**DATASET ENTRIES**:

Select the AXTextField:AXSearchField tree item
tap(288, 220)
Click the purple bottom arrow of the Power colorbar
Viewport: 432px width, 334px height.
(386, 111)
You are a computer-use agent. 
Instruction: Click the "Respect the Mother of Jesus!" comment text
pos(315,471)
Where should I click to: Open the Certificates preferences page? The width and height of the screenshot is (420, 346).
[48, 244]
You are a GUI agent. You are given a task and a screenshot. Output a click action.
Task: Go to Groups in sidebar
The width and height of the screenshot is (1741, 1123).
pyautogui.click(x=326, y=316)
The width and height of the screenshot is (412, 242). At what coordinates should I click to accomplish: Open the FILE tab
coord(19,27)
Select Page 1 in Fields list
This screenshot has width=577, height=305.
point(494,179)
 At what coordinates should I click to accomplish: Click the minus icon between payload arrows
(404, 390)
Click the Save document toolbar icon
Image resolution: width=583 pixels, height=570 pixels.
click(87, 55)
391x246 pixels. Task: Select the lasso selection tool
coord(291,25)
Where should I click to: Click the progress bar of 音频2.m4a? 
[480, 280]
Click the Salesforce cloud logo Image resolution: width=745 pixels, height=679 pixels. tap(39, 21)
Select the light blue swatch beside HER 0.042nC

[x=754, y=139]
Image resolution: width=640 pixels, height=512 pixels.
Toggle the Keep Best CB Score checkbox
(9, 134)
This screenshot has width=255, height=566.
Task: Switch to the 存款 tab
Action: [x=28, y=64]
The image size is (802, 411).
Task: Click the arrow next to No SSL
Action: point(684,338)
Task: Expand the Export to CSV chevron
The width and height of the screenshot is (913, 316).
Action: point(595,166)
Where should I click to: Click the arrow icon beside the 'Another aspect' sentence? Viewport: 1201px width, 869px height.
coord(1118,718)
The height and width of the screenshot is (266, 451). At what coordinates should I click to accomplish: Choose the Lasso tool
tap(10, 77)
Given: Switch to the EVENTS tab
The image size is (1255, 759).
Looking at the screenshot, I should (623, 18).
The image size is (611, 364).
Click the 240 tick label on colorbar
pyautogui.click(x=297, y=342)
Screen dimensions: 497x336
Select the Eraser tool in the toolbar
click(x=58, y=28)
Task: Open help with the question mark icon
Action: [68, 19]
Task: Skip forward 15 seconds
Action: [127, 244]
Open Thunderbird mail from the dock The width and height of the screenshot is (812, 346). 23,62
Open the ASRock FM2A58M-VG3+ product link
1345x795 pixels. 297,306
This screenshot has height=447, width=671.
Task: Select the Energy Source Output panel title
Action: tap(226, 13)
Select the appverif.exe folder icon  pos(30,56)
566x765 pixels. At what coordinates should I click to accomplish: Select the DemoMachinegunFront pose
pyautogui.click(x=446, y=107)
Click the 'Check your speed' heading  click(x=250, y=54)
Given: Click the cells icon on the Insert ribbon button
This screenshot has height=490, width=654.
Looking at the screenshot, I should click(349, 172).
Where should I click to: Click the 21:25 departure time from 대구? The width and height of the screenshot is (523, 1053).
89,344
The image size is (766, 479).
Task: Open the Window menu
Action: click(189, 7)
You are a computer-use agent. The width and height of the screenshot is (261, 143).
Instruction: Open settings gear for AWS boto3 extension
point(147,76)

**WHAT THE TASK REQUIRES**: In the material above, locate the line containing "The width and height of the screenshot is (412, 242)." and the line containing "Screen dimensions: 497x336". Transcribe exactly those two lines and every line between them, and nothing more.

**ANSWER SECTION**:
The width and height of the screenshot is (412, 242). At what coordinates should I click to accomplish: Open the FILE tab
coord(19,27)
Select Page 1 in Fields list
This screenshot has width=577, height=305.
point(494,179)
 At what coordinates should I click to accomplish: Click the minus icon between payload arrows
(404, 390)
Click the Save document toolbar icon
Image resolution: width=583 pixels, height=570 pixels.
click(87, 55)
391x246 pixels. Task: Select the lasso selection tool
coord(291,25)
Where should I click to: Click the progress bar of 音频2.m4a? 
[480, 280]
Click the Salesforce cloud logo Image resolution: width=745 pixels, height=679 pixels. tap(39, 21)
Select the light blue swatch beside HER 0.042nC

[x=754, y=139]
Image resolution: width=640 pixels, height=512 pixels.
Toggle the Keep Best CB Score checkbox
(9, 134)
This screenshot has width=255, height=566.
Task: Switch to the 存款 tab
Action: [x=28, y=64]
The image size is (802, 411).
Task: Click the arrow next to No SSL
Action: point(684,338)
Task: Expand the Export to CSV chevron
The width and height of the screenshot is (913, 316).
Action: point(595,166)
Where should I click to: Click the arrow icon beside the 'Another aspect' sentence? Viewport: 1201px width, 869px height.
coord(1118,718)
The height and width of the screenshot is (266, 451). At what coordinates should I click to accomplish: Choose the Lasso tool
tap(10, 77)
Given: Switch to the EVENTS tab
The image size is (1255, 759).
Looking at the screenshot, I should (623, 18).
The image size is (611, 364).
Click the 240 tick label on colorbar
pyautogui.click(x=297, y=342)
Screen dimensions: 497x336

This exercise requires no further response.